Pencarian kemudian diperluas setelah terlihat kemungkinan adanya penumpang di sekitar area temuan sekoci. Tim SAR Polda Bali segera turun tangan melanjutkan penyisiran. Pergerakan mereka juga memperhitungkan kondisi cuaca dan ombak yang berubah.
Kondisi angin dan gelombang laut sempat memperlambat proses penyisiran. Arman menjelaskan bahwa angin mencapai 13 knot di siang hari dan gelombang laut mencapai 2,5 meter. “Namun visibilitas masih cukup baik,” ungkapnya.
Kegiatan pencarian akan terus dilanjutkan pada hari berikutnya.

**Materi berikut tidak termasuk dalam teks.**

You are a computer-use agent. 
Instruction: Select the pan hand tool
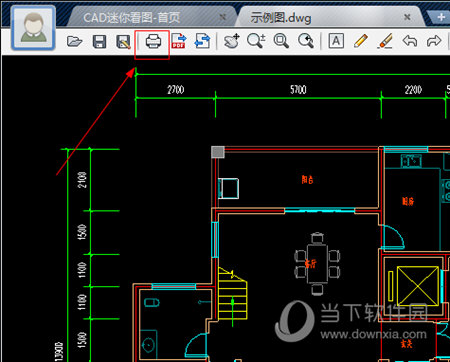[232, 41]
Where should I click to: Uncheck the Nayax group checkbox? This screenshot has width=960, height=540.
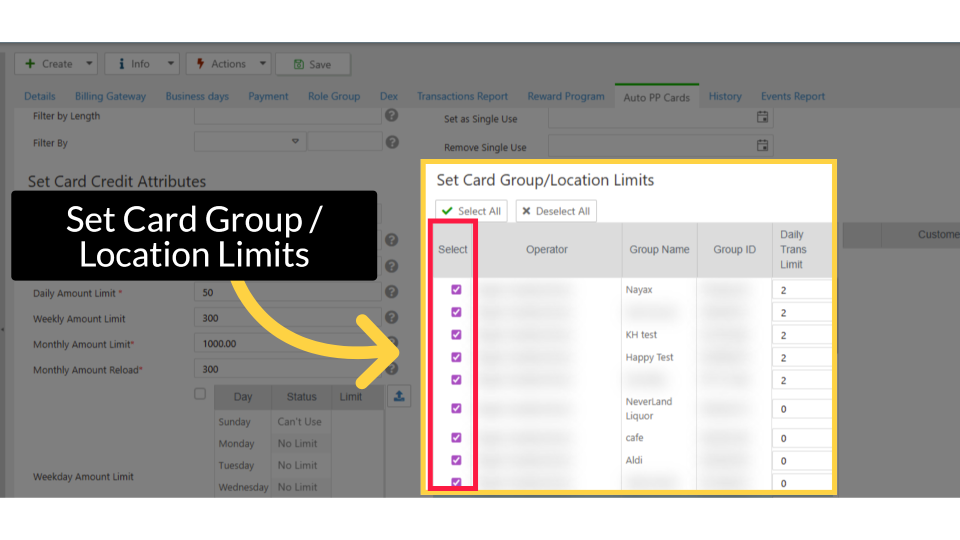click(x=457, y=289)
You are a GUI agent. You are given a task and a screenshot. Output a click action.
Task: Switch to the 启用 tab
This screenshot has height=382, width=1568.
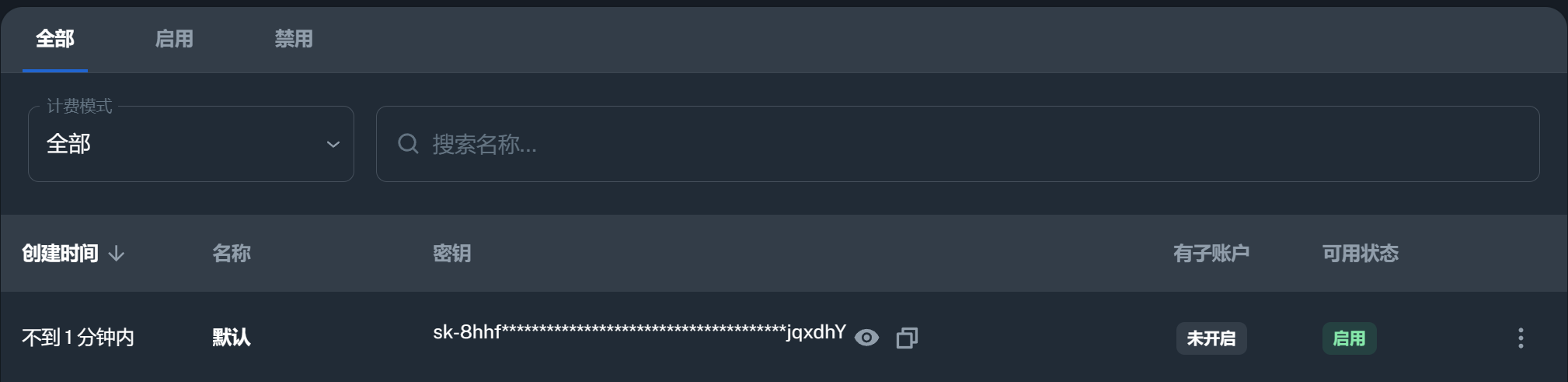(x=174, y=39)
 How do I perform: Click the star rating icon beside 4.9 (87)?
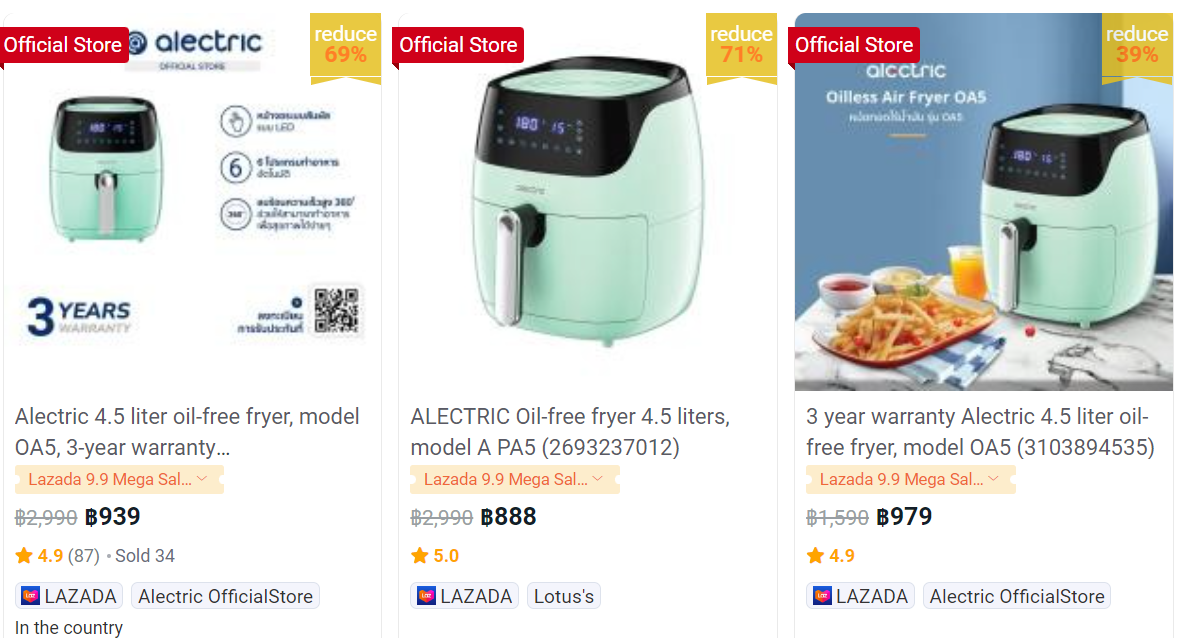(24, 556)
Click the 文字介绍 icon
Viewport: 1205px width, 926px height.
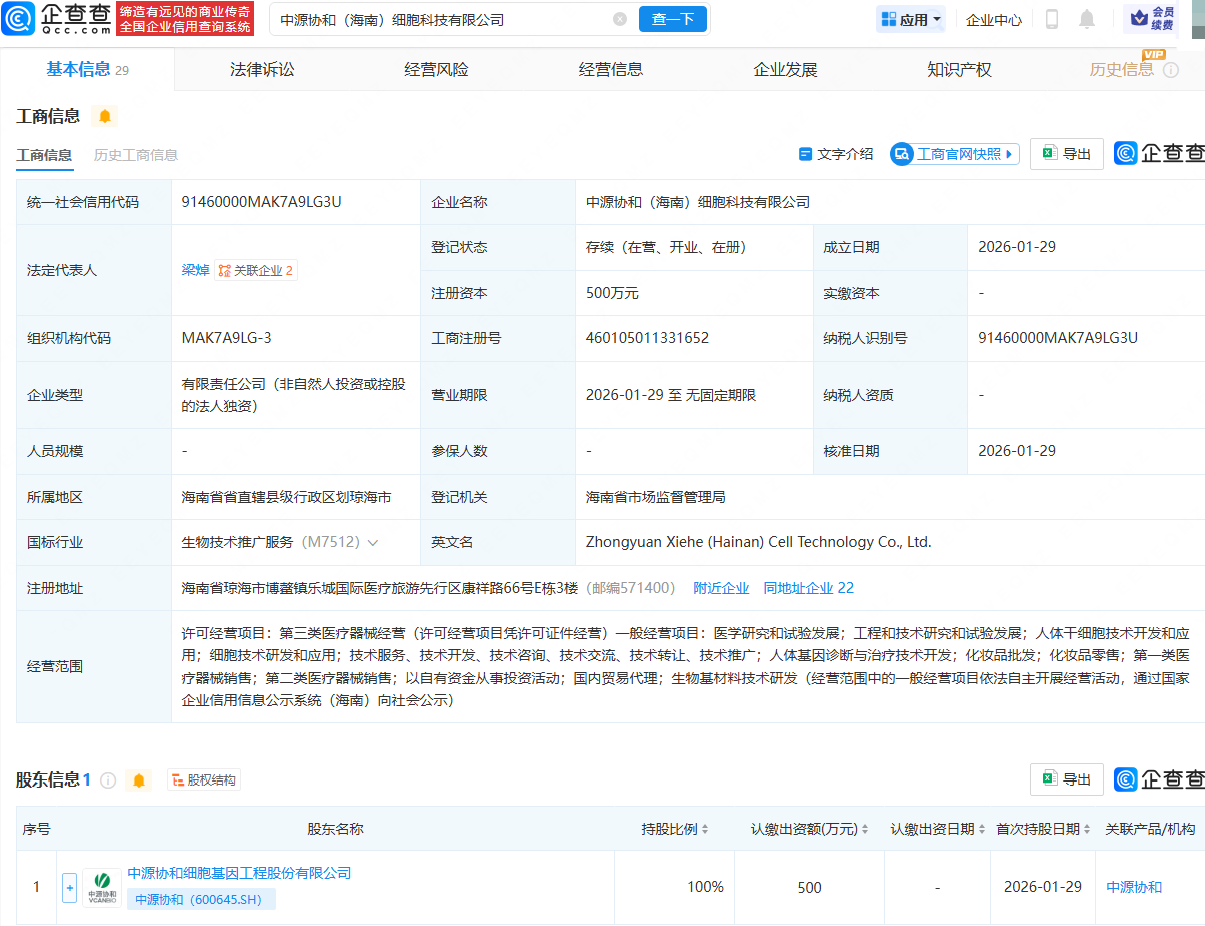click(x=806, y=153)
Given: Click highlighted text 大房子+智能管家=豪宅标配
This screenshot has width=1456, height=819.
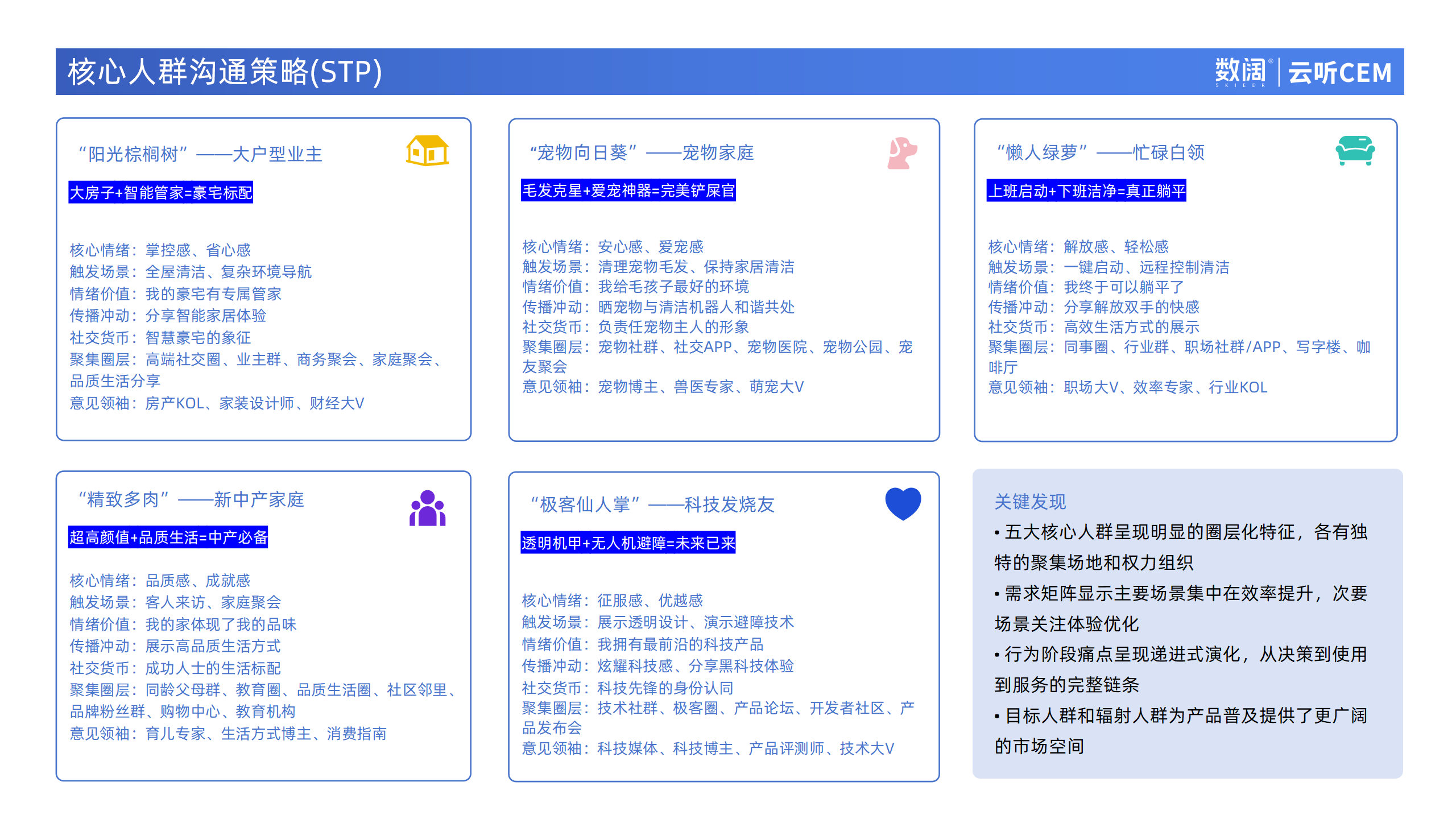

Koordinasi akan ditingkatkan dengan Basarnas, TNI AL, dan instansi terkait di kawasan Jembrana. “Kita akan besok laksanakan kembali operasi SAR,” tegas Arman.
Sampai saat ini, enam jenazah korban telah berhasil dievakuasi dan dipulangkan ke pihak keluarga di Pelabuhan Ketapang. Proses identifikasi dilakukan di lokasi sebelum diserahkan.
Masyarakat dan keluarga penumpang bisa mendapatkan informasi di pusat informasi Pelabuhan Ketapang atau melalui nomor layanan 081234429667 dan 082360703299.